The task
Rewrite all of the material below, swapping every "GUI agent" for "interface assistant" and leaving everything else unchanged.

Record list
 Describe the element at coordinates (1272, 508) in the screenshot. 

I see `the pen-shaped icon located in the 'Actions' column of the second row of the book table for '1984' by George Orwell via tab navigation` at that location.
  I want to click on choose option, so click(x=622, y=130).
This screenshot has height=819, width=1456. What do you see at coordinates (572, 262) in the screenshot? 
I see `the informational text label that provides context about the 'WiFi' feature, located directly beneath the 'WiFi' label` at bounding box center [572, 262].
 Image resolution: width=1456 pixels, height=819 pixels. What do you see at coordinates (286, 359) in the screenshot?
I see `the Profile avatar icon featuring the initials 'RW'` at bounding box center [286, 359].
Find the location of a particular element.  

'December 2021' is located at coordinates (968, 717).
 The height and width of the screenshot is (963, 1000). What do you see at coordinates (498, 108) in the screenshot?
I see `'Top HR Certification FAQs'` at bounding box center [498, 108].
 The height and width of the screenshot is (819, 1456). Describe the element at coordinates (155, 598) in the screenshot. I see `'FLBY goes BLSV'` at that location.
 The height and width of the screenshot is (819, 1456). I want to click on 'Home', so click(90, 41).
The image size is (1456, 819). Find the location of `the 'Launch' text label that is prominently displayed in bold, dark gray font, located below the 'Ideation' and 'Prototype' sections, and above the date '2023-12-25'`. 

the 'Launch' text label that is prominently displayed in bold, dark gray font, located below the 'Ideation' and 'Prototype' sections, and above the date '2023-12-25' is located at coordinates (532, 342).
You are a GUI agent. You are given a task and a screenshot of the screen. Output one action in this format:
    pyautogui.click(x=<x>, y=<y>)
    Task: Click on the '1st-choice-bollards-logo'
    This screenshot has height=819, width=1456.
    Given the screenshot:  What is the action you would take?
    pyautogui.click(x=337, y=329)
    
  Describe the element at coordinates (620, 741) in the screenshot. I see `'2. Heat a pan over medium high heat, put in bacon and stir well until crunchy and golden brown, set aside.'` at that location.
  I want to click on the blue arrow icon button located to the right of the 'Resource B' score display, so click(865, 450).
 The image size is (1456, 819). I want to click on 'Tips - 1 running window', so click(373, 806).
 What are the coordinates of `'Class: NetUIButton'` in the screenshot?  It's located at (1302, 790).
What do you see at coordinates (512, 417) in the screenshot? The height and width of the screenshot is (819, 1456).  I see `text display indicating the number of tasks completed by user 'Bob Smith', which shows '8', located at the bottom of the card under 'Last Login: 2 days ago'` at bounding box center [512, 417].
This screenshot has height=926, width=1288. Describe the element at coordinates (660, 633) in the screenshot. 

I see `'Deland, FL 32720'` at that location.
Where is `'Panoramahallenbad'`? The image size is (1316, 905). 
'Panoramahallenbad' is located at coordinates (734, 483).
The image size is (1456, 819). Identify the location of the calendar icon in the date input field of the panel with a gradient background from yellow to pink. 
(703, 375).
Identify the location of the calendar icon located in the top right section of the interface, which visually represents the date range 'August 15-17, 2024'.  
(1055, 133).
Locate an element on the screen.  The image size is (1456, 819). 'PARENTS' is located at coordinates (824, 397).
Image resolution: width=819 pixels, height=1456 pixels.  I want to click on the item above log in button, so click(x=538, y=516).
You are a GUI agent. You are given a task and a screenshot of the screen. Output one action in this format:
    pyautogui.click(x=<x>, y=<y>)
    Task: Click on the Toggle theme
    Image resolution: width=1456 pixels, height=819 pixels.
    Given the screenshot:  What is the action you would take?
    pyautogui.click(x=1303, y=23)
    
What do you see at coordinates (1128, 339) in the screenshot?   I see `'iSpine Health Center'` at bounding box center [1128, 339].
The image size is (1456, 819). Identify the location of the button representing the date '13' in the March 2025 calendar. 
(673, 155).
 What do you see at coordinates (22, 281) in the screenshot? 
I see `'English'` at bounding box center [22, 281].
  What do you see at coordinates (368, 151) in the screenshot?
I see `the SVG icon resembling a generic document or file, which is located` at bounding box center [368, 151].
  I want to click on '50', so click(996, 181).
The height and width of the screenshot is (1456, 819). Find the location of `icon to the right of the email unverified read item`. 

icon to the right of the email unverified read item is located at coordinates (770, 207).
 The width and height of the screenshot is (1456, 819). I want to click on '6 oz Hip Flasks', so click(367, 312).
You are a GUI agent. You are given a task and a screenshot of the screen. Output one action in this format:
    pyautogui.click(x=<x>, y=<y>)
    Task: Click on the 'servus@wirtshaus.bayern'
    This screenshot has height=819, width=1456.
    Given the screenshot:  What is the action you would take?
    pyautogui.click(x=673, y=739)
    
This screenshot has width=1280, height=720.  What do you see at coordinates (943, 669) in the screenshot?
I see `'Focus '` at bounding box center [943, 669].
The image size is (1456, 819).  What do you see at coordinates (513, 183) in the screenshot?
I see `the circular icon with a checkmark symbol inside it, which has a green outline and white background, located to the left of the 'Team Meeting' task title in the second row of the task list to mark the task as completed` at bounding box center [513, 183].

Response below
 Describe the element at coordinates (1272, 508) in the screenshot. 

I see `the pen-shaped icon located in the 'Actions' column of the second row of the book table for '1984' by George Orwell via tab navigation` at that location.
  I want to click on choose option, so click(x=622, y=130).
This screenshot has height=819, width=1456. What do you see at coordinates (572, 262) in the screenshot? 
I see `the informational text label that provides context about the 'WiFi' feature, located directly beneath the 'WiFi' label` at bounding box center [572, 262].
 Image resolution: width=1456 pixels, height=819 pixels. What do you see at coordinates (286, 359) in the screenshot?
I see `the Profile avatar icon featuring the initials 'RW'` at bounding box center [286, 359].
Find the location of a particular element.  

'December 2021' is located at coordinates (968, 717).
 The height and width of the screenshot is (963, 1000). What do you see at coordinates (498, 108) in the screenshot?
I see `'Top HR Certification FAQs'` at bounding box center [498, 108].
 The height and width of the screenshot is (819, 1456). Describe the element at coordinates (155, 598) in the screenshot. I see `'FLBY goes BLSV'` at that location.
 The height and width of the screenshot is (819, 1456). I want to click on 'Home', so click(90, 41).
The image size is (1456, 819). Find the location of `the 'Launch' text label that is prominently displayed in bold, dark gray font, located below the 'Ideation' and 'Prototype' sections, and above the date '2023-12-25'`. 

the 'Launch' text label that is prominently displayed in bold, dark gray font, located below the 'Ideation' and 'Prototype' sections, and above the date '2023-12-25' is located at coordinates (532, 342).
You are a interface assistant. You are given a task and a screenshot of the screen. Output one action in this format:
    pyautogui.click(x=<x>, y=<y>)
    Task: Click on the '1st-choice-bollards-logo'
    This screenshot has height=819, width=1456.
    Given the screenshot:  What is the action you would take?
    pyautogui.click(x=337, y=329)
    
  Describe the element at coordinates (620, 741) in the screenshot. I see `'2. Heat a pan over medium high heat, put in bacon and stir well until crunchy and golden brown, set aside.'` at that location.
  I want to click on the blue arrow icon button located to the right of the 'Resource B' score display, so click(865, 450).
 The image size is (1456, 819). I want to click on 'Tips - 1 running window', so click(373, 806).
 What are the coordinates of `'Class: NetUIButton'` in the screenshot?  It's located at (1302, 790).
What do you see at coordinates (512, 417) in the screenshot? The height and width of the screenshot is (819, 1456).  I see `text display indicating the number of tasks completed by user 'Bob Smith', which shows '8', located at the bottom of the card under 'Last Login: 2 days ago'` at bounding box center [512, 417].
This screenshot has height=926, width=1288. Describe the element at coordinates (660, 633) in the screenshot. 

I see `'Deland, FL 32720'` at that location.
Where is `'Panoramahallenbad'`? The image size is (1316, 905). 
'Panoramahallenbad' is located at coordinates (734, 483).
The image size is (1456, 819). Identify the location of the calendar icon in the date input field of the panel with a gradient background from yellow to pink. 
(703, 375).
Identify the location of the calendar icon located in the top right section of the interface, which visually represents the date range 'August 15-17, 2024'.  
(1055, 133).
Locate an element on the screen.  The image size is (1456, 819). 'PARENTS' is located at coordinates (824, 397).
Image resolution: width=819 pixels, height=1456 pixels.  I want to click on the item above log in button, so click(x=538, y=516).
You are a interface assistant. You are given a task and a screenshot of the screen. Output one action in this format:
    pyautogui.click(x=<x>, y=<y>)
    Task: Click on the Toggle theme
    Image resolution: width=1456 pixels, height=819 pixels.
    Given the screenshot:  What is the action you would take?
    pyautogui.click(x=1303, y=23)
    
What do you see at coordinates (1128, 339) in the screenshot?   I see `'iSpine Health Center'` at bounding box center [1128, 339].
The image size is (1456, 819). Identify the location of the button representing the date '13' in the March 2025 calendar. 
(673, 155).
 What do you see at coordinates (22, 281) in the screenshot? 
I see `'English'` at bounding box center [22, 281].
  What do you see at coordinates (368, 151) in the screenshot?
I see `the SVG icon resembling a generic document or file, which is located` at bounding box center [368, 151].
  I want to click on '50', so click(996, 181).
The height and width of the screenshot is (1456, 819). Find the location of `icon to the right of the email unverified read item`. 

icon to the right of the email unverified read item is located at coordinates (770, 207).
 The width and height of the screenshot is (1456, 819). I want to click on '6 oz Hip Flasks', so click(367, 312).
You are a interface assistant. You are given a task and a screenshot of the screen. Output one action in this format:
    pyautogui.click(x=<x>, y=<y>)
    Task: Click on the 'servus@wirtshaus.bayern'
    This screenshot has height=819, width=1456.
    Given the screenshot:  What is the action you would take?
    pyautogui.click(x=673, y=739)
    
This screenshot has width=1280, height=720.  What do you see at coordinates (943, 669) in the screenshot?
I see `'Focus '` at bounding box center [943, 669].
The image size is (1456, 819).  What do you see at coordinates (513, 183) in the screenshot?
I see `the circular icon with a checkmark symbol inside it, which has a green outline and white background, located to the left of the 'Team Meeting' task title in the second row of the task list to mark the task as completed` at bounding box center [513, 183].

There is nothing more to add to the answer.